▸ **WORK TASK**:
Please write each record out again word for word.

(TASK INPUT begins)

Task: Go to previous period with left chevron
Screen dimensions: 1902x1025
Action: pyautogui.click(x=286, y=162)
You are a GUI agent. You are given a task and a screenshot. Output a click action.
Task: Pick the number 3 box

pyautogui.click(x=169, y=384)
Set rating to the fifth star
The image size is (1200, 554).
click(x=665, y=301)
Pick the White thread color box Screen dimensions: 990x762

(TASK INPUT ends)

▸ **RESULT OF THE TASK**:
Task: Go to previous period with left chevron
Screen dimensions: 1902x1025
Action: pyautogui.click(x=286, y=162)
You are a GUI agent. You are given a task and a screenshot. Output a click action.
Task: Pick the number 3 box

pyautogui.click(x=169, y=384)
Set rating to the fifth star
The image size is (1200, 554).
click(x=665, y=301)
Pick the White thread color box Screen dimensions: 990x762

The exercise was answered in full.